In another example, Myers’ describes the titling process as follows, "In CUMULAPNEUMA (THE THIRD THING), "cumula" is a type of cloud formation and "pneuma" refers to breath. "The Third Thing" is a reference to a poem of the same title by D. H. Lawrence. The poem is about a molecule of water-two parts hydrogen and one part oxygen, plus a third element present that completes the molecule but remains unknown and somewhat mysterious. So the titles are descriptive, and they also have function. They function synergistically with the work by adding another layer of meaning.

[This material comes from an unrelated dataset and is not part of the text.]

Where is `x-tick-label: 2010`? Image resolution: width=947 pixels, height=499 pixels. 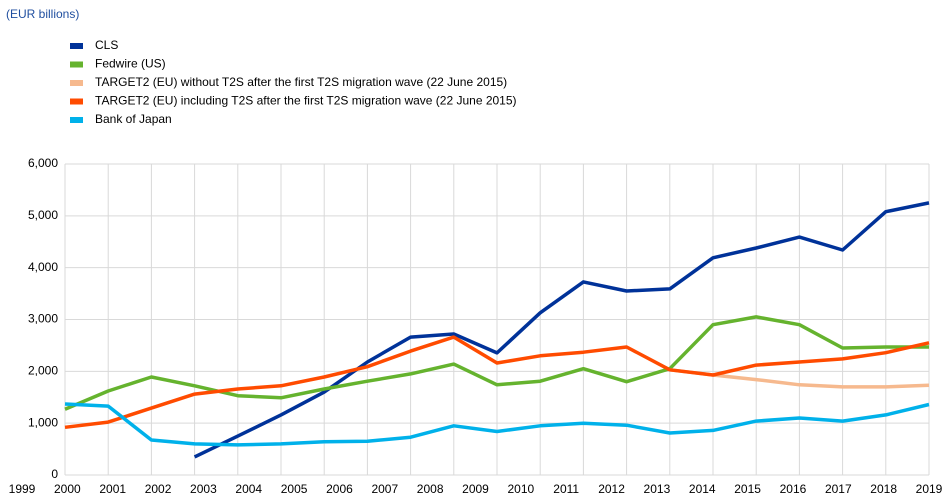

They are usually added at the very end."

== Collections ==
Myers' work is in the permanent museum collections of The Solomon R. Guggenheim Museum (NY, NY), Perez Art Museum (Miami, FL),  Museum of Fine Arts in Houston (Houston, TX), Fort Wayne Museum of Art (Fort Wayne, IN), Greenville County Museum of Art (Greenville, SC),  Laguna Art Museum (Laguna Beach, CA), The Kleefeld Museum of Contemporary Art (Los Angeles, CA), Nora Eccoles Harrison Museum of Art (Logan, UT), Hudson Valley Museum of Contemporary Art (Peekskill, NY), Nerman Museum of Contemporary Art (Kansas City, MO) and many others.

== Exhibitions ==
Myers has had exhibitions at Rhona Hoffman Gallery (Chicago, IL), Mary Boone Gallery (NY, NY), Suzanne Vielmetter Projects (LA, CA), Talley Dunn Gallery (Dallas, TX), The Sweeney Art Museum (Riverside, CA), The Kleefeld Museum of Contemporary Art (LA, CA),  Atlanta Contemporary Arts Center (Atlanta, GA), Danese Gallery (NY, NY), Valerie McKenzie Fine Art (NY, NY), The Benton Museum (Pomona, CA), Santa Barbara Contemporary Arts Forum (Santa Barbara, CA), Wayne State University Art Museum (Detroit, MI), Museum of Fine Arts (Houston, TX), Telfair Museums (Savannah, GA), Weatherspoon Museum (Greensboro, NC), Hudson Valley Museum of Contemporary Art (Peekskill, NY), Nerman Museum (Overland Park, KS), San Jose Museum of Art (San Jose, CA), H&R Block ARTSPACE (Kansas City, MO), Sun Valley Center for the Arts (Ketchum, ID), Auckland Art Museum (Chapel Hill, NC), Greenville County Museum of Art (Greenville, SC), Tweed Museum of Art (Duluth, MN), Knoxville Museum of Art (Knoxville, TN), Morris Museum (Morristown, NJ), Gallery MOMO Ryogoku (Tokyo, Japan), and The Berkshire Museum (Pittsfiend, MA) amongst others.

== Awards ==
Myers has received awards from The Adolph and Esther Gottlieb Foundation Award, The Pollock-Krasner Foundation, The American Academy in Rome, The American Academy of Arts and Letters, The Marie Walsh Sharpe Foundation, Yaddo Artist Residency, The Dora Maar House Artist Residency, The Creativity Conference in Sea Island, GA and is a current Studio Member Artist at The Elizabeth Foundation for the Arts in New York.

== Publications ==
Myers' work has been discussed in numerous publications including ARTFORUM, Hyperallergic, The New York Times, The Los Angeles Times, Artnet, The Dallas Morning News, Glasstire, The Kansas City Star, The Brooklyn Rail, BOMB Magazine, Art in America, ArtCritical, Artnews, Art and Auction and Art on Paper to name a few.